I could obtain the Mean of $U$ easily since $Y'\Sigma^{-1}Y$ is distributed as Chi- Square with df-2 and $Y_1^2/\sigma_1^2$ with df 1. But I am having trouble obtaining variance since covariance is also present here. Can you please help in finding covariance?

Answer 1

As @whuber mentioned, you have $U=Y'AY$ where $A=\Sigma^{-1}-\begin{pmatrix}1/\sigma_1^2 & 0 \\ 0& 0\end{pmatrix}$.

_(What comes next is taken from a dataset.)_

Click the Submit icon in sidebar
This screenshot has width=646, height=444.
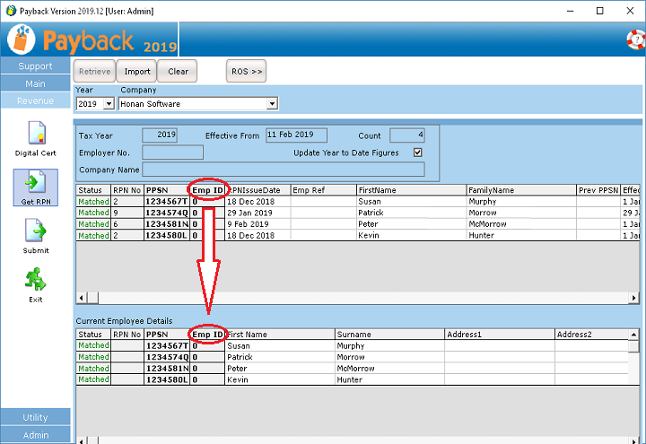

Note that $A$ is symmetric, so you can use the result in the question here to get the variance:

$$\operatorname{Var}(U)=2\operatorname{tr}((A\Sigma)^2)$$

Also observe that $$A\Sigma=I_2-\begin{pmatrix}1/\sigma_1^2 & 0 \\ 0& 0\end{pmatrix}\Sigma=\begin{pmatrix}0 & -\rho\frac{\sigma_2}{\sigma_1} \\ 0& 1\end{pmatrix}$$

Calculation of the variance would be somewhat simpler if you notice that $A\Sigma$ is an idempotent matrix, which means you can also use this theorem for the exact distribution of $U$:

Suppose $Y\sim N(\mathbf 0,\Sigma)$ where $\Sigma$ is positive definite and let $A$ be a symmetric matrix. Then $Y'AY\sim \chi^2_r$ if and only if $A\Sigma$ is idempotent (or equivalently $A\Sigma A=A$) and $\operatorname{rank}(A\Sigma)=r$.

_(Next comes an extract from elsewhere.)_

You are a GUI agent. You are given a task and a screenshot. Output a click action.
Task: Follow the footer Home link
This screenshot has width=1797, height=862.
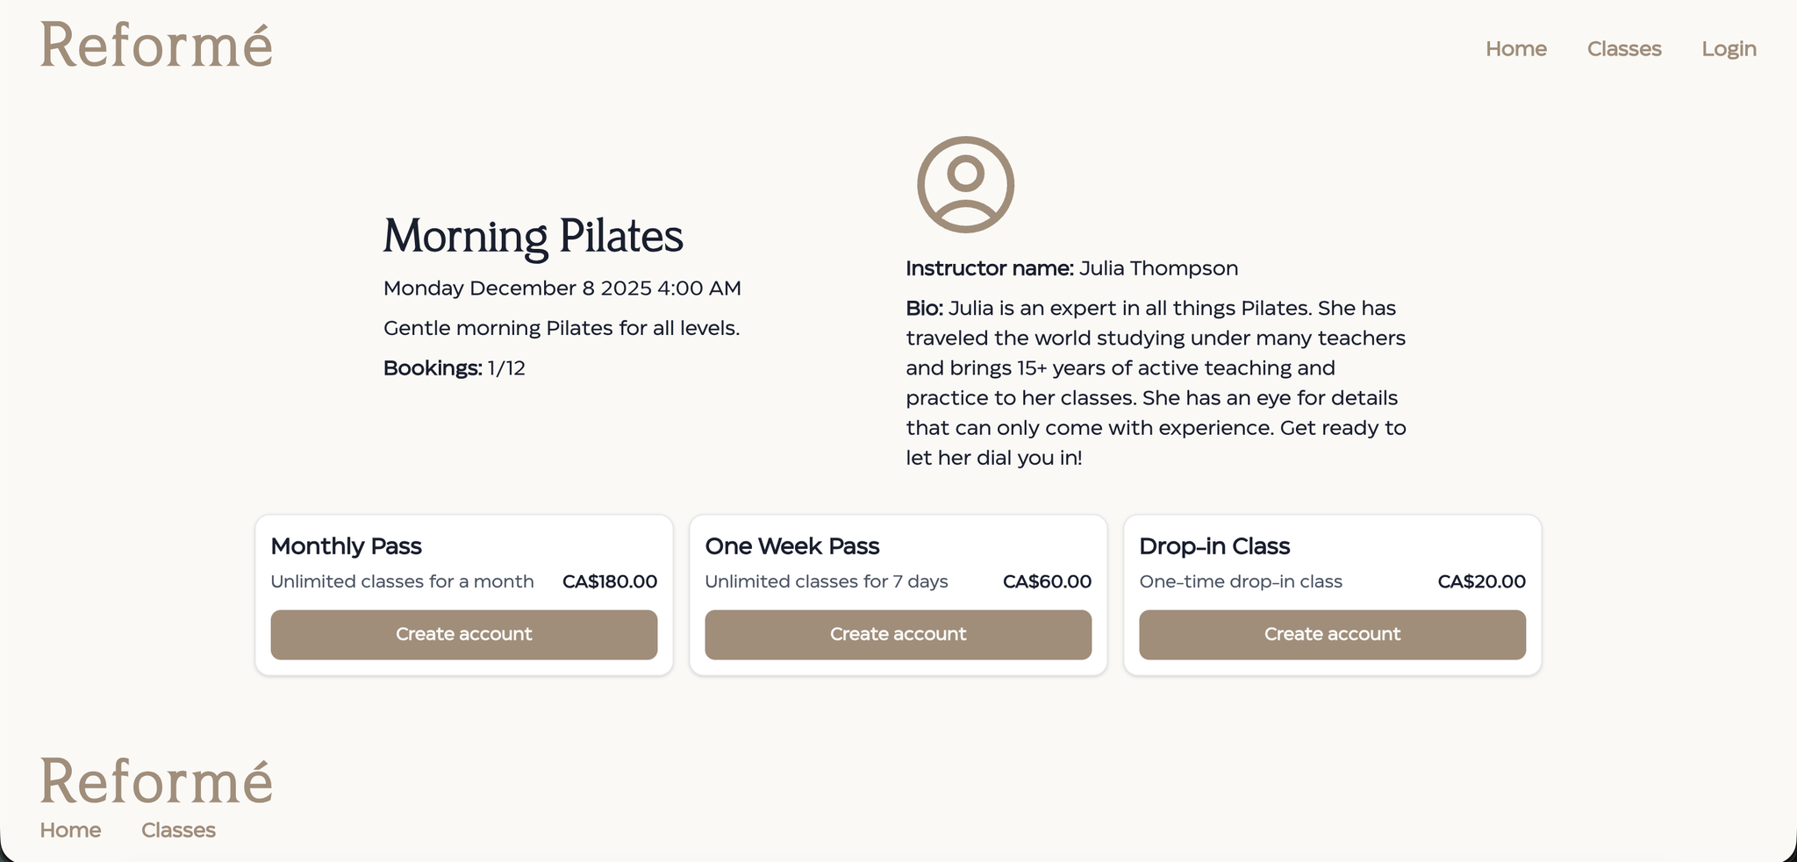coord(70,830)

This is part of a general result proven here. You can find more on distributions of quadratic forms of multivariate normal distribution in standard textbooks (Rao's Linear Statistical Inference and Its Applications and Seber/Lee's Linear Regression Analysis for example).

Indeed $U\sim \chi^2_1$ but that is not to say that difference of arbitrary chi-square variables has a chi-square distribution.